On Sunday's This Week, they concluded the show with a feminist tribute. ABC’s Cokie Roberts sat down with feminist legend Gloria Steinem for what should’ve been an interview on her first book in over 20 years, My Life on the Road. Instead, it was a celebration of her life. George Stephanopoulos gushed that Steinem “sat down with our own pathbreaker, Cokie Roberts, for a look back at 50 years of change in feminism and journalism.”
Roberts began by suggesting today’s young women don’t appreciate the Old Guard enough: “Gloria Steinem, loved and hated by millions, grew up in a world modern Americans wouldn't recognize. Women were legally denied jobs and credit and shut out of prominent positions. But instead of accepting that world, she led a movement to change it.” Steinem talked about feeling the pressure to have a family, and then found she was happier without one:
ROBERTS: I mean, does it wear you out to see what people call the mommy wars?
STEINEM: It does drive me crazy, because what about daddies?
ROBERTS: There are daddies, yes. Right. And that's particularly true in the political world. So a female candidate is asked who's going to take care of the children and a male candidate is never ever asked that question.
STEINEM: Yes, absolutely. And a male candidate is applauded for considering the family and the -- what's going to happen to, you know, deciding whether to run for the Senate or president or something. If a woman did the same thing, she is often kind of disqualified by that.
ROBERTS: And we're seeing it right now. Paul Ryan saying, as a condition of taking the speakership, that he needed to spend time with his family. And everybody said, oh, isn't that sweet?
STEINEM: Yes, right. I recognize that as progress.
ROBERTS: So though much has changed, much has not.
Amazing! Feminists cry and complain that men don’t do enough to be part of the family, and then when they make a point of taking a position only if they are guaranteed family time, they are still ridiculed!
Roberts avoided the issues that many women have with feminism, especially abortion and the Planned Parenthood videos. Instead, she asks Steinem, who endorsed Hillary Clinton in 2008, if the country is ready for a female president. Last time, Steinem didn’t think the country was ready. Why? Well...because men of course!
STEINEM: What made me feel that way was actually seeing big grownup friends of ours on -- guys in the media, who are perfectly serious people, saying things like, about Hillary Clinton. "I cross my legs whenever I see her, she reminds me of my first wife standing outside alimony court." Looking at a powerful woman made them feel they had been regressed to childhood, because the last time they saw a really powerful woman, they were eight. So they behaved like eight.
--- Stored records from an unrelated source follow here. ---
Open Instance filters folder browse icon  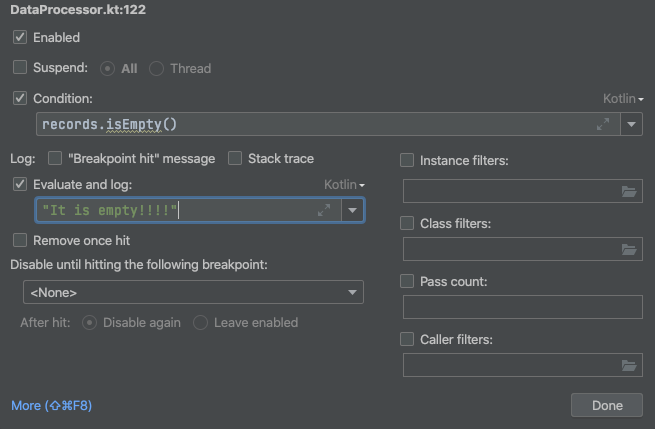coord(629,191)
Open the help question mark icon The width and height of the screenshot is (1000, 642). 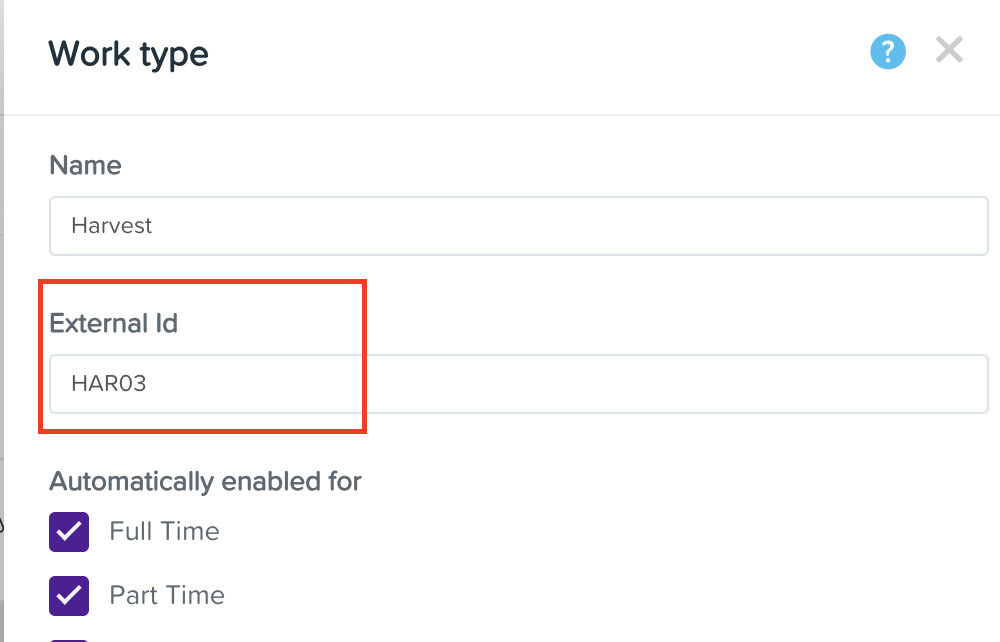coord(888,51)
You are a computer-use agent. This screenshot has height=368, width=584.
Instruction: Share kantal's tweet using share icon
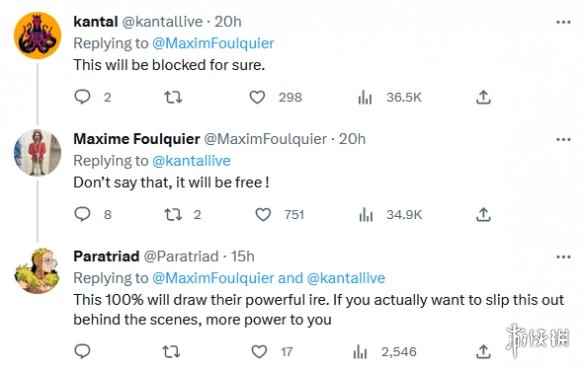pyautogui.click(x=483, y=97)
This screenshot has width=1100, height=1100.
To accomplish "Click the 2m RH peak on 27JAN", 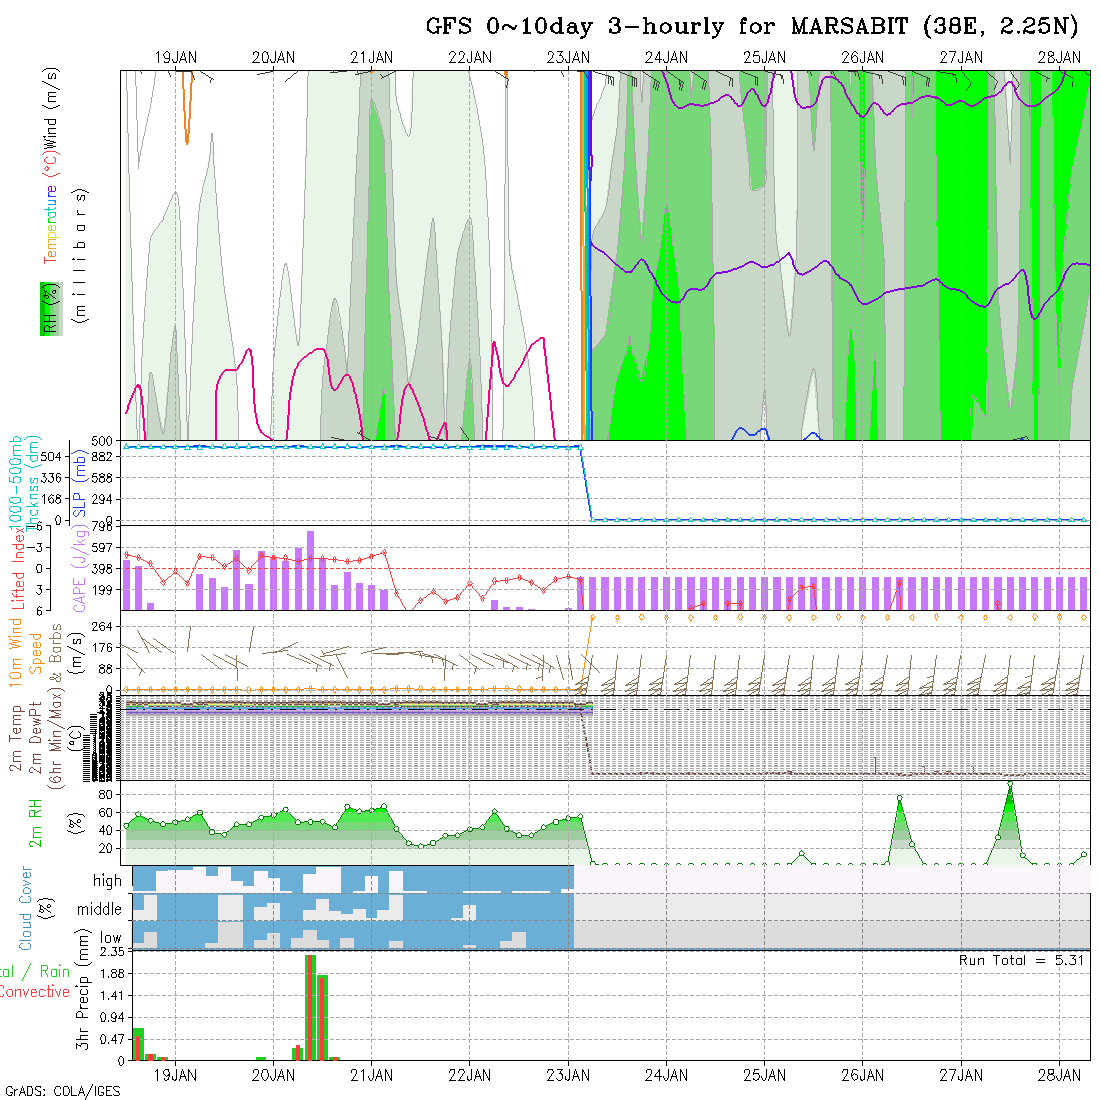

I guess that explains Bill Clinton. But Roberts didn't ask Steinem about her backing Bill Clinton during the impeachment process despite the sexual-harassment and sexual-assault allegations against him. Like Hillary, she could only decry a vast right-wing conspiracy. "Believe the accuser" went out the window.
It would be nice to know which “guys in the media” hated Hillary as a shrew outside alimony court. It certainly didn’t come across in her mostly favorable media coverage in 2008.